▶ **WHAT TO DO**: Reply only with how many lines in these entries hold the string "will".
━━━ DATA TO EXAMINE
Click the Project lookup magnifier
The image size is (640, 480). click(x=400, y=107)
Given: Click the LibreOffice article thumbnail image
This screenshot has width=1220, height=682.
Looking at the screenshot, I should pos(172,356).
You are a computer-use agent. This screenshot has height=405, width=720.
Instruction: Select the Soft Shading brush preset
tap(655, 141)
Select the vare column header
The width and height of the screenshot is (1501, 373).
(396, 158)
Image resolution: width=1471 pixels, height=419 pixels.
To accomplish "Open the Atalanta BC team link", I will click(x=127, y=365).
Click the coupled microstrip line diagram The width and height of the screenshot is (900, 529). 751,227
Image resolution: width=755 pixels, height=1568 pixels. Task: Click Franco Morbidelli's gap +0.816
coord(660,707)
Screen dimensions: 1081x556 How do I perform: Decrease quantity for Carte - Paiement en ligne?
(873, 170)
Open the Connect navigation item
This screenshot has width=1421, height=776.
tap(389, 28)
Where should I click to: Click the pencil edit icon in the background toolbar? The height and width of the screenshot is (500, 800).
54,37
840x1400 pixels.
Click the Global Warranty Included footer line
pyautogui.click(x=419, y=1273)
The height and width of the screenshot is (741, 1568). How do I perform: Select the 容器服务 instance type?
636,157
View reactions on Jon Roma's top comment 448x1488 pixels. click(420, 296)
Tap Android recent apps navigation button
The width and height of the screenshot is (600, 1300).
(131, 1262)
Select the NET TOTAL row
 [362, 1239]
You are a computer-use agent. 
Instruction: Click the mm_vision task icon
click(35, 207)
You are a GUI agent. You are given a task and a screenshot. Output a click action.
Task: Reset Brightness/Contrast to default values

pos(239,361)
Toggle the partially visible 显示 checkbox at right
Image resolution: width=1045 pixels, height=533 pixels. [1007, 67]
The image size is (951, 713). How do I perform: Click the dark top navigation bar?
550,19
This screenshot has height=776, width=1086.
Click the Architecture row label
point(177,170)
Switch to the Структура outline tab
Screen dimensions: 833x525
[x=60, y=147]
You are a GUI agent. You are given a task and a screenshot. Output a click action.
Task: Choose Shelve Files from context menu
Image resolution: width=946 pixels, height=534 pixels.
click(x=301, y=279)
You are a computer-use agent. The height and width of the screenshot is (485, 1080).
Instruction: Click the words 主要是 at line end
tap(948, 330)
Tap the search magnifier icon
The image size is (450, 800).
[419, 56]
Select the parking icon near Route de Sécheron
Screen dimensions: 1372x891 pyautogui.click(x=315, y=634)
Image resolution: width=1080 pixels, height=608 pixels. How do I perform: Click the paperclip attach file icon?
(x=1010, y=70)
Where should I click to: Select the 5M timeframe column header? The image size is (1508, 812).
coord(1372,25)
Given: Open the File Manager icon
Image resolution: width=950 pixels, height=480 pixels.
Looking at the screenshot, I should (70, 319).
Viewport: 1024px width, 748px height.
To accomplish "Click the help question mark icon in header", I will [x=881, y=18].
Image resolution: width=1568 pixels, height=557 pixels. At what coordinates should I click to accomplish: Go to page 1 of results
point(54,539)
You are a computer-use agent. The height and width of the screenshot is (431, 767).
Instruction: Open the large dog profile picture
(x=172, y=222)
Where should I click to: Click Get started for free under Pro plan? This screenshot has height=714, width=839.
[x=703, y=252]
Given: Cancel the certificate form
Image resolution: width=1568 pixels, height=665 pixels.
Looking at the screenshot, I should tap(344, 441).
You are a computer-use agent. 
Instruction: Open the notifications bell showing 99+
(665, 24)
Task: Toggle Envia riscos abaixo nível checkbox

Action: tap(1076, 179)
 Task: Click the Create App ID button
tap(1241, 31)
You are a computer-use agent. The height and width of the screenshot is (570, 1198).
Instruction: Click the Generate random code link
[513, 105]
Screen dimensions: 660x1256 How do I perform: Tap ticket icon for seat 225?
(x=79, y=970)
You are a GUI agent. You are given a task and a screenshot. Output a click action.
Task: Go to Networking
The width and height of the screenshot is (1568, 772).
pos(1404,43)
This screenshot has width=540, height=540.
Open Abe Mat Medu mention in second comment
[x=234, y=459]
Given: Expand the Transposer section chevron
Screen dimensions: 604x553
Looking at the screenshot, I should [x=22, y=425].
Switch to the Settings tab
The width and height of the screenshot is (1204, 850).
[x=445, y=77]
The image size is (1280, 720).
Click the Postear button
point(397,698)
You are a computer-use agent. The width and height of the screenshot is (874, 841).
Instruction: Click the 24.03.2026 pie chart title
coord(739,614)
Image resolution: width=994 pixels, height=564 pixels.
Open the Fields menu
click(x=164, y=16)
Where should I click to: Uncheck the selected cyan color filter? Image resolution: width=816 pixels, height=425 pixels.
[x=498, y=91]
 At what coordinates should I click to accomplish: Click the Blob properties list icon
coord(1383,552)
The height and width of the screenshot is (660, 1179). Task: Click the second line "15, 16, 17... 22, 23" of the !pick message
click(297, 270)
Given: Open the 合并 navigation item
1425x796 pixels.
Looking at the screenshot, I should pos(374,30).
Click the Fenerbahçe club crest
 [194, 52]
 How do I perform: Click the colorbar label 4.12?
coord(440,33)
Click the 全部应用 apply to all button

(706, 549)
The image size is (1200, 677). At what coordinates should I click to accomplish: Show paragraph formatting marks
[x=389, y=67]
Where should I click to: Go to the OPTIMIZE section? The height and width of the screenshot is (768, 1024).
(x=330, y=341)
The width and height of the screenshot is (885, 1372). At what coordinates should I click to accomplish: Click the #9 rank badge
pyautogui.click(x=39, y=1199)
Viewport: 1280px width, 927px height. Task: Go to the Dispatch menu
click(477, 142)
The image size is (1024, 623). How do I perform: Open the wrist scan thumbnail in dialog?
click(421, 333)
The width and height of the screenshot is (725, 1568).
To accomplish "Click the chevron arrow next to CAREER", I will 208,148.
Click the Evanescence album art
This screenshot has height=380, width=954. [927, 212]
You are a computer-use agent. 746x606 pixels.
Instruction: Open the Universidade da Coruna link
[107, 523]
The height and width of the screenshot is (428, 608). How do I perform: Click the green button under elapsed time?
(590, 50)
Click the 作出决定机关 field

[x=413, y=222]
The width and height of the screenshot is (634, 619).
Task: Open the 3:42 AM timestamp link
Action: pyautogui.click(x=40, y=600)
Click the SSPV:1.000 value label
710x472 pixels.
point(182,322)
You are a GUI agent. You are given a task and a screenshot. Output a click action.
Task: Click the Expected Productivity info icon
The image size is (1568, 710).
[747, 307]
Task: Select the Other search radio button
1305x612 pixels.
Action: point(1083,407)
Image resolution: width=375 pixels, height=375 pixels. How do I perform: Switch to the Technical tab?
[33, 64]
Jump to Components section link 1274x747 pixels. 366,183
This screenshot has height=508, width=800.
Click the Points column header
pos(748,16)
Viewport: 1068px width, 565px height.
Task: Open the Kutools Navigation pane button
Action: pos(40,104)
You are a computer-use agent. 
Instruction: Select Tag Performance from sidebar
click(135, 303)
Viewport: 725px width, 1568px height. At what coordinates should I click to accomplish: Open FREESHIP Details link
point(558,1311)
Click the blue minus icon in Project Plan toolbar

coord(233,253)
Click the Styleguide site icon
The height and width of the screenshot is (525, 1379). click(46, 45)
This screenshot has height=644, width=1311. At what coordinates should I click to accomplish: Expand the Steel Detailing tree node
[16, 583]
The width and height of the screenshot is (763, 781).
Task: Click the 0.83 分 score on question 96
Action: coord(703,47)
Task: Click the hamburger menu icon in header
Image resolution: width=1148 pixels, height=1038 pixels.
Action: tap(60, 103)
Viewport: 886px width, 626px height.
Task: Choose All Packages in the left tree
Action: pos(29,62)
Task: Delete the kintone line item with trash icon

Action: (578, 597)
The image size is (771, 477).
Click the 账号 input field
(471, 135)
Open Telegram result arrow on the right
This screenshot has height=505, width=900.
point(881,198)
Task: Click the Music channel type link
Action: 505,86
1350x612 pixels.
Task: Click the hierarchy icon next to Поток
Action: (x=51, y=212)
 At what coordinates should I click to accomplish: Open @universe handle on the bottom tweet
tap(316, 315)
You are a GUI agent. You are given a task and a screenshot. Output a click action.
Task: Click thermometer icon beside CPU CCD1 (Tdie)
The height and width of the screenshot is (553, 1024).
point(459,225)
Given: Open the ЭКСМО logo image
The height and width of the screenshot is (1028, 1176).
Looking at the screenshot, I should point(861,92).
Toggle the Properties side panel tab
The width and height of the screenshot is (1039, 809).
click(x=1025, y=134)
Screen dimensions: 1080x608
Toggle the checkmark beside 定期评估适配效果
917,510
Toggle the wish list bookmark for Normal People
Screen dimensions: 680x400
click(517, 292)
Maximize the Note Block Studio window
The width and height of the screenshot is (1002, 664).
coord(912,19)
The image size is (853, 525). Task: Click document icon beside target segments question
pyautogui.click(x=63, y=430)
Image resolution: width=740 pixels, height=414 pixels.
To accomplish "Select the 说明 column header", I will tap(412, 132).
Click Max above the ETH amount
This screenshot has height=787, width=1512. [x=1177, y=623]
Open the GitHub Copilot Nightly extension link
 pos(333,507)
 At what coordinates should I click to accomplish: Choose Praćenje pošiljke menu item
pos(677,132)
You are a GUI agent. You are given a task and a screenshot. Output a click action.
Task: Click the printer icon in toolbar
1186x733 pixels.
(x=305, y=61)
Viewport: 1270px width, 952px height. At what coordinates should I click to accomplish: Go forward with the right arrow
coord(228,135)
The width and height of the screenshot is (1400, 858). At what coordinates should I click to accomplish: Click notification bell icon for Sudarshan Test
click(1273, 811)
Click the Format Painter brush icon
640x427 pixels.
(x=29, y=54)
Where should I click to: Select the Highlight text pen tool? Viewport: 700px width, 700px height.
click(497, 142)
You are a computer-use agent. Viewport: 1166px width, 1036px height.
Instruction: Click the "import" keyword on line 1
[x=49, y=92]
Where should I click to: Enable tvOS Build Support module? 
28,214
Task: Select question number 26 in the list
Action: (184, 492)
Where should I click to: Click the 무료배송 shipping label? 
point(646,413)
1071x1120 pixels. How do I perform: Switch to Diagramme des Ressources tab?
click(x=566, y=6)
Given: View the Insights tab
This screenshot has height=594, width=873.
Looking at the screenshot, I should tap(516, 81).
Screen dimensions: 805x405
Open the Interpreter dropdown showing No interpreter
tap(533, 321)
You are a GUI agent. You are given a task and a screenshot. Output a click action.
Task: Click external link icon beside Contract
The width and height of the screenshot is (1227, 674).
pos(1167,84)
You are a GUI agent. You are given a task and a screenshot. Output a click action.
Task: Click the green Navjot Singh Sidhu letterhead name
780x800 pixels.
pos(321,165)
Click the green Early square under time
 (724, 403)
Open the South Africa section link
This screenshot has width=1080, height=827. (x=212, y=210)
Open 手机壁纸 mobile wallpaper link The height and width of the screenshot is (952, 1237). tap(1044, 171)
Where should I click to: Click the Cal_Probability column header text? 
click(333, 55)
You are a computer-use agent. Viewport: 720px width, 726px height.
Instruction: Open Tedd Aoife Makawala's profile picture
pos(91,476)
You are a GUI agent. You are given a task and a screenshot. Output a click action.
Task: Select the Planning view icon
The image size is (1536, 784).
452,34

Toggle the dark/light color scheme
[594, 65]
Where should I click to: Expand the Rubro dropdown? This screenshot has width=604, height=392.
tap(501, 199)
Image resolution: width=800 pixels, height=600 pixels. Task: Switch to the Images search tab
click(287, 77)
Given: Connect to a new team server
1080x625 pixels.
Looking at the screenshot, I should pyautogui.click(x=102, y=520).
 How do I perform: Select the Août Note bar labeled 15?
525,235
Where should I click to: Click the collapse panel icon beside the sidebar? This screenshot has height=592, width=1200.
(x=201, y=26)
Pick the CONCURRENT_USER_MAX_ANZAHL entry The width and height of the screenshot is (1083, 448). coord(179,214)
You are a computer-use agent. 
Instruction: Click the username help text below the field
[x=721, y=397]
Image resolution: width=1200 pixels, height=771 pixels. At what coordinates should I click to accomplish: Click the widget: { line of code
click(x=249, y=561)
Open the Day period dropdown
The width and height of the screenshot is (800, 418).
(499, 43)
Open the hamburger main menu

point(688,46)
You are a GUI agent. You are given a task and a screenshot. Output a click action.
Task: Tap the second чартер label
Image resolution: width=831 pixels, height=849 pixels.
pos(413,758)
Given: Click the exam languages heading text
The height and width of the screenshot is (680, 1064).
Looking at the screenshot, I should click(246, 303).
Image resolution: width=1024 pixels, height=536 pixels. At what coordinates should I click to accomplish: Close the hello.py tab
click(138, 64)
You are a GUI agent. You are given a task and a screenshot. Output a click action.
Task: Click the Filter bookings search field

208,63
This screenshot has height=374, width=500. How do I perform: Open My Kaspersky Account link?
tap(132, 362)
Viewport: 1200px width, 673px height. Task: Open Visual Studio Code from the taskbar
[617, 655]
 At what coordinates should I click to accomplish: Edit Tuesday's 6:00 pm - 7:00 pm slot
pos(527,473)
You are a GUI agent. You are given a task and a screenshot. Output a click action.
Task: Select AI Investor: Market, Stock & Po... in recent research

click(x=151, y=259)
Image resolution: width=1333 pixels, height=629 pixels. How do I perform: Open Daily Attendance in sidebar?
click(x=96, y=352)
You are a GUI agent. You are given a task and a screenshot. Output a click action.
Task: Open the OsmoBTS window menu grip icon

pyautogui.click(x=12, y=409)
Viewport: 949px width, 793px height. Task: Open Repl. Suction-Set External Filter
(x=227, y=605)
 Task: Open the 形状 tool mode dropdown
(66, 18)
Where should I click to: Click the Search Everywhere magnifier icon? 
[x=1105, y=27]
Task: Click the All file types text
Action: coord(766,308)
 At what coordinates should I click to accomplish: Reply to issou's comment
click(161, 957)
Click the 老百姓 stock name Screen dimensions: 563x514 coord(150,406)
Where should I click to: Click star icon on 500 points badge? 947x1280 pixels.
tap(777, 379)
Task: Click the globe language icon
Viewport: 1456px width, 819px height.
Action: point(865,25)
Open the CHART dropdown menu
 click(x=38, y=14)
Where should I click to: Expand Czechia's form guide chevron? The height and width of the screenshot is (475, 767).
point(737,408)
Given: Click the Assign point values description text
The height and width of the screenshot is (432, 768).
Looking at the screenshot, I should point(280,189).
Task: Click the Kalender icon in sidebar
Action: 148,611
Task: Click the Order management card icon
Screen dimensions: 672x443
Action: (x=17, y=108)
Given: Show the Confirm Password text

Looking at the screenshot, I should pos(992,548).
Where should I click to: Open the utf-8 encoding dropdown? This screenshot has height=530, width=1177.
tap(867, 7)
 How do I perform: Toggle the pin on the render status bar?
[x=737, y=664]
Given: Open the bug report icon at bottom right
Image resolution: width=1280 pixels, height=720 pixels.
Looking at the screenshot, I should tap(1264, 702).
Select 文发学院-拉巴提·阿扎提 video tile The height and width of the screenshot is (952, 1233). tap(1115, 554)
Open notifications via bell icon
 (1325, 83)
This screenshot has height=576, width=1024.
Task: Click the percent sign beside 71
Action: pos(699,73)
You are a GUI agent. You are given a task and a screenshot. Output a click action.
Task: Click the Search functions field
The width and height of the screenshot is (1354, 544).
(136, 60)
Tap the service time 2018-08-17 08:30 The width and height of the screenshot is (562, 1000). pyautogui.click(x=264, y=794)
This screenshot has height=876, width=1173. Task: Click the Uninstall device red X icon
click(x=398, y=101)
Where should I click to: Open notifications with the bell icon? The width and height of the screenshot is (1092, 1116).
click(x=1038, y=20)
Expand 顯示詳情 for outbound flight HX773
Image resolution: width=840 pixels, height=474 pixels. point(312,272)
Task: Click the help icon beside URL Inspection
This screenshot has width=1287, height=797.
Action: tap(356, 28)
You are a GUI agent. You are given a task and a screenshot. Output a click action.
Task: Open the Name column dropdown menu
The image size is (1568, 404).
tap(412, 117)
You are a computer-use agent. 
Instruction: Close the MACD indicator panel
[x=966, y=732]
━━━━━━
▶ **RESULT BELOW**: 4